We are so excited that Tracey was able to take some time out of her busy schedule to answer a few questions for us here at TWS. She is an incredibly sweet and kind human being, and we are honored to have her join the TWS family. A family that, if I might add, has grown by almost immeasurable amounts, and is becoming all the better for it. With that in mind, while you are locking yourself up indoors and looking for absolutely anything to entertain yourself, check out this wonderful interview below, and dig into some of the back catalog of this incredible actress. So without further babbling and ado, please enjoy these incredible words from the great Tracey Cherelle Jones!

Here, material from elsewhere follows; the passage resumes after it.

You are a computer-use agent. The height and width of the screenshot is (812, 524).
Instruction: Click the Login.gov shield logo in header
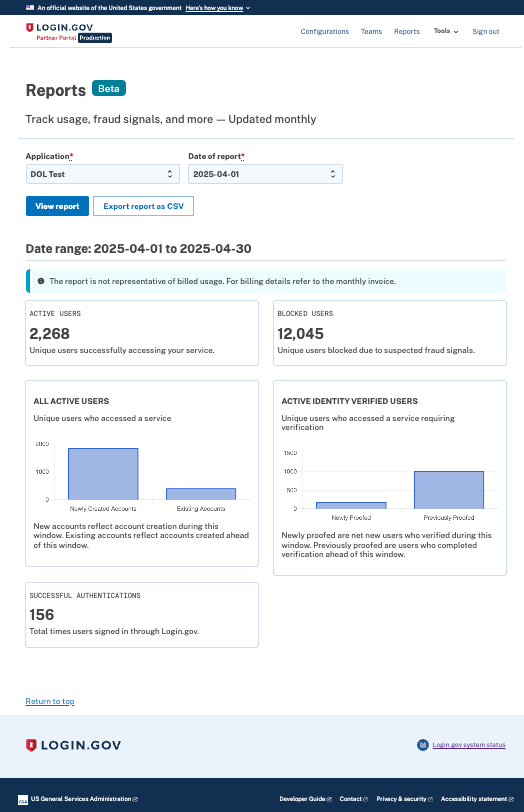coord(30,27)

When did you first discover that you had a passion for the world of performance? I know you got into the business at a very young age, but when was it that you decided that this was the life for you?

I love performing for and moving an audience.  I started acting lessons at the tender age of 8 years old.  It was super fun, and the icing on top was becoming different characters.  Being able to get an audience to feel what I was feeling always fascinated me.


What was your first paid gig in the world of entertainment? And were there any sort of lessons learned from this experience that still affect your work to this day?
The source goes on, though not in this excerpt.